:: Problem to work on ::
For the entries below, report every line that includes the word "resolution".

···

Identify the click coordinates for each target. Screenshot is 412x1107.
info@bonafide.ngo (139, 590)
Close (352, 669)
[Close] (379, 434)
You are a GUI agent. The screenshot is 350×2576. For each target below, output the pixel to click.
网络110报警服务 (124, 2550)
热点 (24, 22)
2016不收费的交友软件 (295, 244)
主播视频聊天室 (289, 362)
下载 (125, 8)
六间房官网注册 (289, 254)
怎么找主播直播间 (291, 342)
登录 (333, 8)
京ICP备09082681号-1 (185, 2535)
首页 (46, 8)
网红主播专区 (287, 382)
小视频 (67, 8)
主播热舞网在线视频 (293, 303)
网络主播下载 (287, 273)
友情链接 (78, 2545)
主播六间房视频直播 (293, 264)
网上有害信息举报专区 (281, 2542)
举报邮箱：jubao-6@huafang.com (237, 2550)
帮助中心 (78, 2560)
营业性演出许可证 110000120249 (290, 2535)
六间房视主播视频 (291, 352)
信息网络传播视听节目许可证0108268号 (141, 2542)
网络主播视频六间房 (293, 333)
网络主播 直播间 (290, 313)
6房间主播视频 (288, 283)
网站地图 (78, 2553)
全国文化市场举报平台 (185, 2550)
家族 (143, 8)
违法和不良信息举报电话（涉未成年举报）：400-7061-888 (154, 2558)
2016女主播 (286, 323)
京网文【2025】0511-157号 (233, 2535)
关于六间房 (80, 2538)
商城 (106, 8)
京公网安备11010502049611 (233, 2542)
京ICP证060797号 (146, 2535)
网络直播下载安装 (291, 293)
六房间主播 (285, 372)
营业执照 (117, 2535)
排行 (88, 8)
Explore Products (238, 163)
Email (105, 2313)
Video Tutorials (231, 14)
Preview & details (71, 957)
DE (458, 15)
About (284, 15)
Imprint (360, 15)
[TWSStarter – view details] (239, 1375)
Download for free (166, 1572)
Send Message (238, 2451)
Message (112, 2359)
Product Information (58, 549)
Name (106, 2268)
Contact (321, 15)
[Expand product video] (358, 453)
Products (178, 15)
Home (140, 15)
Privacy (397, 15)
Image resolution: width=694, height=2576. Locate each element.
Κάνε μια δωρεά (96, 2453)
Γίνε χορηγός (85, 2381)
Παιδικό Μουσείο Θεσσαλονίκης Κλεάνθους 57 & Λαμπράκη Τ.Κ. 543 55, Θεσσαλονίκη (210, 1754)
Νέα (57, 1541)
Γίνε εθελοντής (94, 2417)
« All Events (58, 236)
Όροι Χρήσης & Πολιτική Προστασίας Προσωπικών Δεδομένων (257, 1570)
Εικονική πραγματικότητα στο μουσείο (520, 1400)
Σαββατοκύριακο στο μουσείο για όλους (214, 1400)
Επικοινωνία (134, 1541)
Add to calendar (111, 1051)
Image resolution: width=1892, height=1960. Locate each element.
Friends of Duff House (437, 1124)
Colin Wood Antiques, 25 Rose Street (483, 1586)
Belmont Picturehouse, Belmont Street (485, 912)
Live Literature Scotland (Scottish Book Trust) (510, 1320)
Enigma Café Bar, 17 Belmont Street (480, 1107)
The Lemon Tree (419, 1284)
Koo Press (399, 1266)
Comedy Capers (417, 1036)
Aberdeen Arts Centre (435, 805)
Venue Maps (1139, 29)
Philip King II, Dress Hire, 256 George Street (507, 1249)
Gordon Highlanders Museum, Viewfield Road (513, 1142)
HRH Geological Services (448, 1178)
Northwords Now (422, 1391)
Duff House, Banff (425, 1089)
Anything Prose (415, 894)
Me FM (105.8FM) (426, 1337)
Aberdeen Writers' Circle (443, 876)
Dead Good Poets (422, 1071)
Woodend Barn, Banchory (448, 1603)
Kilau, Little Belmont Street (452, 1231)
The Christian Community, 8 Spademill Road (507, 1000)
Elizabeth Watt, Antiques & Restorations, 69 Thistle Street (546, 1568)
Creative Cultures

···

:: Response box ::
Image resolution: width=694, height=2576. Locate each element.
Image resolution: width=1892, height=1960. Locate each element.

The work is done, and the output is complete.